■ WHAT YOU HAVE TO DO ■
Repeat, exactly as written, the lines of the records below from the first through the line with "1220x980 pixels.", but none past it.

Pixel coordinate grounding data

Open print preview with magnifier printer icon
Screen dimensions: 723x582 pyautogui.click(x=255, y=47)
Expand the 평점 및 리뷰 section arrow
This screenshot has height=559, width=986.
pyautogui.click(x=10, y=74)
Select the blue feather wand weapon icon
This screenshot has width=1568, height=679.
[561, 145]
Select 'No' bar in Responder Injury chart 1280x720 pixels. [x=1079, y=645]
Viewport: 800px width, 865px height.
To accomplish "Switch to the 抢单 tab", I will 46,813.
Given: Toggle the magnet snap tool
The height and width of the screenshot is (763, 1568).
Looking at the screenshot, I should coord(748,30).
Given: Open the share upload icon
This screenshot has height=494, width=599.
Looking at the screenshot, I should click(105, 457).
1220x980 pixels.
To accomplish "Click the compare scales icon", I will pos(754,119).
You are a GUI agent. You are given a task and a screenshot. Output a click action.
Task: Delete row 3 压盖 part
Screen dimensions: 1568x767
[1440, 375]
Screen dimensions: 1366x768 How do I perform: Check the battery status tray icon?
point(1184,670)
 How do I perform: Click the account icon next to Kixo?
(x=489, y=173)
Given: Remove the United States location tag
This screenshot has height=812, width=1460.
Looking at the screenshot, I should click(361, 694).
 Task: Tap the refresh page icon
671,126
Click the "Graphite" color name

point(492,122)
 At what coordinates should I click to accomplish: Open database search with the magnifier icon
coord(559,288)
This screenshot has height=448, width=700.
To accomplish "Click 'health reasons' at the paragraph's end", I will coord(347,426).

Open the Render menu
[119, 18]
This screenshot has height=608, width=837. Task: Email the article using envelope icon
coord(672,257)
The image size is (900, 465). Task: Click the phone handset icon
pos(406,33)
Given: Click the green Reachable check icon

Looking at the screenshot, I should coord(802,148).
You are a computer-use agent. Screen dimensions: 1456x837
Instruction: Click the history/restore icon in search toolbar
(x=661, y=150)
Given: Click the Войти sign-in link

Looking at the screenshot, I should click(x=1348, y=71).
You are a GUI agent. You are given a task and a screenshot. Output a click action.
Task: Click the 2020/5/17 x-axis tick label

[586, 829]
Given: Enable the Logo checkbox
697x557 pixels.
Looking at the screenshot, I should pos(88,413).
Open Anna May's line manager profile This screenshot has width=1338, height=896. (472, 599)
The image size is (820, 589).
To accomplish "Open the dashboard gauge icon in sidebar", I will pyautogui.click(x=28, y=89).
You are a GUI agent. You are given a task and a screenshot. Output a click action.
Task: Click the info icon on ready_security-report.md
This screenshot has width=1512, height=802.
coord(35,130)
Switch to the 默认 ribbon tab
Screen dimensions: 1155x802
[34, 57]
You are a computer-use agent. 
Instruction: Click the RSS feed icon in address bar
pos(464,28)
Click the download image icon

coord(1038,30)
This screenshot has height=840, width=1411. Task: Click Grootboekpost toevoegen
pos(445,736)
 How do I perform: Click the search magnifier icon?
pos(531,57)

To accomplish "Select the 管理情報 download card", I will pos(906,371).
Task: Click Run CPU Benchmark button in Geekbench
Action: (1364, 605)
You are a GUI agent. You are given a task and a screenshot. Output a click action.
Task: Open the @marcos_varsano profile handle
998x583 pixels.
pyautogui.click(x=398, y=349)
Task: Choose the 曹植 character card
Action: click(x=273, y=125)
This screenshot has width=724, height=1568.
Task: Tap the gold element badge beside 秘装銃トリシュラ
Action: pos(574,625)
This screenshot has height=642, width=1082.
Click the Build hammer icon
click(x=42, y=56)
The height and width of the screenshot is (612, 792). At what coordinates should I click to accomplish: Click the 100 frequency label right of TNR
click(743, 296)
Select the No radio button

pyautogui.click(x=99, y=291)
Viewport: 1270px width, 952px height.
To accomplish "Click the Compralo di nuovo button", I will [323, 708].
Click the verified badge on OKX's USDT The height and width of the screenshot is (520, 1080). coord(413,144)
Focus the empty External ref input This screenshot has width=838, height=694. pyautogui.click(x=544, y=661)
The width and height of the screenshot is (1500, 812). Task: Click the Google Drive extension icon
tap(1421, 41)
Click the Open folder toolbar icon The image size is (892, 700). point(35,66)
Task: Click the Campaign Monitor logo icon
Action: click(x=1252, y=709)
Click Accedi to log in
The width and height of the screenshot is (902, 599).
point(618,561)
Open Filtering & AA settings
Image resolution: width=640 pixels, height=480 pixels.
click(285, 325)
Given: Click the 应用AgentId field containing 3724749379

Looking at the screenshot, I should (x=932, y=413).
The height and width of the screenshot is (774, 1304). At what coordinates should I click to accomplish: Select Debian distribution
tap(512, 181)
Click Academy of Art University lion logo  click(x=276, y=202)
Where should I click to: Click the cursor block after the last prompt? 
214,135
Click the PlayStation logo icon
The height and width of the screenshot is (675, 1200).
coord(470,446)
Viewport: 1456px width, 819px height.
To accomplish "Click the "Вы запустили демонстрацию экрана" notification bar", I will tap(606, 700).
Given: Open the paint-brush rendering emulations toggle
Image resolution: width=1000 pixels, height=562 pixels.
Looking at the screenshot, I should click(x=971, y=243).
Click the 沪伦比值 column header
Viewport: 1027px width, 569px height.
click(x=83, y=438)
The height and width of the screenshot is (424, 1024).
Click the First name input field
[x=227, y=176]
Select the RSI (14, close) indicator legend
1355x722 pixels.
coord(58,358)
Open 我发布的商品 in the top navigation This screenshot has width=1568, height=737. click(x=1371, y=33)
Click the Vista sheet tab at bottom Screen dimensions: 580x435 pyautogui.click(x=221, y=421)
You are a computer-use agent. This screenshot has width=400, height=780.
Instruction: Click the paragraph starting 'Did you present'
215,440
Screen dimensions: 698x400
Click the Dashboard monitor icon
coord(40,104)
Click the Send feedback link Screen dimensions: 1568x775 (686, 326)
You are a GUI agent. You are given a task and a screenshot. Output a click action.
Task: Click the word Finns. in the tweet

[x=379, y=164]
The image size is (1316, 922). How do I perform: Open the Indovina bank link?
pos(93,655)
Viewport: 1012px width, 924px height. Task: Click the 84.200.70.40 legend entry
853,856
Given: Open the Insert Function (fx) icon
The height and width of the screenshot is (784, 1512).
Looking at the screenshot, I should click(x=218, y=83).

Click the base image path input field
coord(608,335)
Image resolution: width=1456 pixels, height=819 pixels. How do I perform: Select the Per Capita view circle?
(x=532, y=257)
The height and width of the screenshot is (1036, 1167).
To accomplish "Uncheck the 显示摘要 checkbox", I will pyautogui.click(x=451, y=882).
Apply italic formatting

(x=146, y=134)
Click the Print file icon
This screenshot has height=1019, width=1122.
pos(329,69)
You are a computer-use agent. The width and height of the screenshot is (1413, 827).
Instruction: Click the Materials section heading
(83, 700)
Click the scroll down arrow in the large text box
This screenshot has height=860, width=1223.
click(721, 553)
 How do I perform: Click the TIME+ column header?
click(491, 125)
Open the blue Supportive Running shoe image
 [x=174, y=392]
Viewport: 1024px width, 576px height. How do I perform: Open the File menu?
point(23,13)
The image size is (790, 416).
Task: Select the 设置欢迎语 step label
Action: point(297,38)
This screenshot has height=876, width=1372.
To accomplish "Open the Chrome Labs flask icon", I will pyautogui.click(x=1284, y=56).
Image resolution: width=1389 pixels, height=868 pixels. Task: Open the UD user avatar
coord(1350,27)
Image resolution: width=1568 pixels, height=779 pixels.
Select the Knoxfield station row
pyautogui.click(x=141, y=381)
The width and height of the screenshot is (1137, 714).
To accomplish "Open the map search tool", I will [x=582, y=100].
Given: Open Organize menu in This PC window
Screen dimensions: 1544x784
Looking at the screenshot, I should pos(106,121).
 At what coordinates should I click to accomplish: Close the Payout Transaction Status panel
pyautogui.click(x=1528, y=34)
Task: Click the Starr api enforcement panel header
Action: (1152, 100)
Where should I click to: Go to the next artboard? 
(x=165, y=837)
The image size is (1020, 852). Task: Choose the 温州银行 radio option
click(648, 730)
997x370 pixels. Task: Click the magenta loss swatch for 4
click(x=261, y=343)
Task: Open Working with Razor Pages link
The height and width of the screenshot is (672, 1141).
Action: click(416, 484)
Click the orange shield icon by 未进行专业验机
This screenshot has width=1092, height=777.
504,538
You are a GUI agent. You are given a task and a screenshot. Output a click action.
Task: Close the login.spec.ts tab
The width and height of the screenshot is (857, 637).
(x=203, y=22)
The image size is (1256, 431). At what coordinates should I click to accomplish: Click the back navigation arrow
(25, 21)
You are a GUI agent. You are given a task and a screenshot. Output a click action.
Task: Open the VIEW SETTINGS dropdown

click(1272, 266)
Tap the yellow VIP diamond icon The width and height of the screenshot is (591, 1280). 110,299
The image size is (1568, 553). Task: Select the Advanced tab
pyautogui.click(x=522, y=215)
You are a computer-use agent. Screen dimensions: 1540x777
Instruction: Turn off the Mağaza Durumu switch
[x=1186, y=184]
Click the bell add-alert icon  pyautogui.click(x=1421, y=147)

■ THE COMPLETED TASK ■
Open print preview with magnifier printer icon
Screen dimensions: 723x582 pyautogui.click(x=255, y=47)
Expand the 평점 및 리뷰 section arrow
This screenshot has height=559, width=986.
pyautogui.click(x=10, y=74)
Select the blue feather wand weapon icon
This screenshot has width=1568, height=679.
[561, 145]
Select 'No' bar in Responder Injury chart 1280x720 pixels. [x=1079, y=645]
Viewport: 800px width, 865px height.
To accomplish "Switch to the 抢单 tab", I will 46,813.
Given: Toggle the magnet snap tool
The height and width of the screenshot is (763, 1568).
Looking at the screenshot, I should coord(748,30).
Given: Open the share upload icon
This screenshot has height=494, width=599.
Looking at the screenshot, I should click(105, 457).
1220x980 pixels.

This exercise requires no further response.